Although previous studies have already shown that Black Americans pass away at younger rates and have more illnesses when compared to white Americans, the study found that there were 1.63 million excess deaths in the Black community from 1999 to 2020. 

Overall, this contributed to the total loss of 80 million years of life when compared to white Americans. According to the study, heart disease was the number one contributor to the excess deaths among women and men. For men, cancer was the second biggest contributor. 

The researchers found that there was some progress in closing this gap in mortality rates from 1999 to 2011. The progress, however, ceased from 2011 to 2019 before COVID-19 erased all progress made, according to the study. 

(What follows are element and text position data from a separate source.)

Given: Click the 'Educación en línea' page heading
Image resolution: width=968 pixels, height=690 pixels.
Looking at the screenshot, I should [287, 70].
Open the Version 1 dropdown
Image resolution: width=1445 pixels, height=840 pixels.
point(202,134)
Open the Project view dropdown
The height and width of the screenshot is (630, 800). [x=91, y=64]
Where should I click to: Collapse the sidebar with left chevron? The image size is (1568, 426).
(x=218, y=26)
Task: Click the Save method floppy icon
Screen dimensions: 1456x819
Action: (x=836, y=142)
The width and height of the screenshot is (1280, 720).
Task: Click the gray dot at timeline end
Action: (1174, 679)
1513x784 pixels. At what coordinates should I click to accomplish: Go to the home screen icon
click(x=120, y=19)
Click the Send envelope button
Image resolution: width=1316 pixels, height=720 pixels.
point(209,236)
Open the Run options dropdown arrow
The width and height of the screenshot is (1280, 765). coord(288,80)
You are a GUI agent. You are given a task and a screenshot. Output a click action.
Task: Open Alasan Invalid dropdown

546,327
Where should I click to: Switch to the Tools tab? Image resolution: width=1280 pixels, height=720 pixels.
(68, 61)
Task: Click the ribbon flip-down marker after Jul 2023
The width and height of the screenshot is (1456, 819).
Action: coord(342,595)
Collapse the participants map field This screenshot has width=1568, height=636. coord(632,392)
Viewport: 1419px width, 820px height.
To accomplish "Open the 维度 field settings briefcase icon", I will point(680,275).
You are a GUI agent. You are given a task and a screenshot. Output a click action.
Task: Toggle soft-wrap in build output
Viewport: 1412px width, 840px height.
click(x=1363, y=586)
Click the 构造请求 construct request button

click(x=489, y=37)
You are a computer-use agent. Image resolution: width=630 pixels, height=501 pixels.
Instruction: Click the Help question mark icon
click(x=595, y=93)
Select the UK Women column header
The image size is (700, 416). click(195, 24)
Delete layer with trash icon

“The study is hugely important for about 1.63 million reasons. Real lives are being lost,” said author Herman Taylor per NBC News. “Real families are missing parents and grandparents. Babies and their mothers are dying.”

“We have been screaming this message for decades,” he added.

Throughout the COVID-19 pandemic, Black Americans were among the racial and ethnic groups that were most affected by the outbreak. According to The Covid Tracking Project, Black Americans passed away from the illness at a rate that was 1.4 times more than that of white Americans. 

At the height of the second wave of the Omicron virus, Black Americans were still recording higher rates of deaths from COVID-19 when compared to white Americans. According to a research study published in July 2022, the higher rates continued across geographical areas as Black Americans continued to record higher mortality rates from COVID-19, even in rural areas. 

With each death, the impact of COVID-19 was found to leave about nine people in mourning on average, affecting both physical health as well as mental health. 

Disparities that contribute to the higher mortality rate overall include inequality when it comes to housing, education and jobs, according to researcher Clyde Yancy. 

“The results of the study are critically important,” said fellow researcher Harlan M. Krumholz, MD in a statement.“So far, our efforts to address health equity have failed to produce sustainable improvements in the lives and years lost by Black Americans because of disparities in death rates across the spectrum of age.”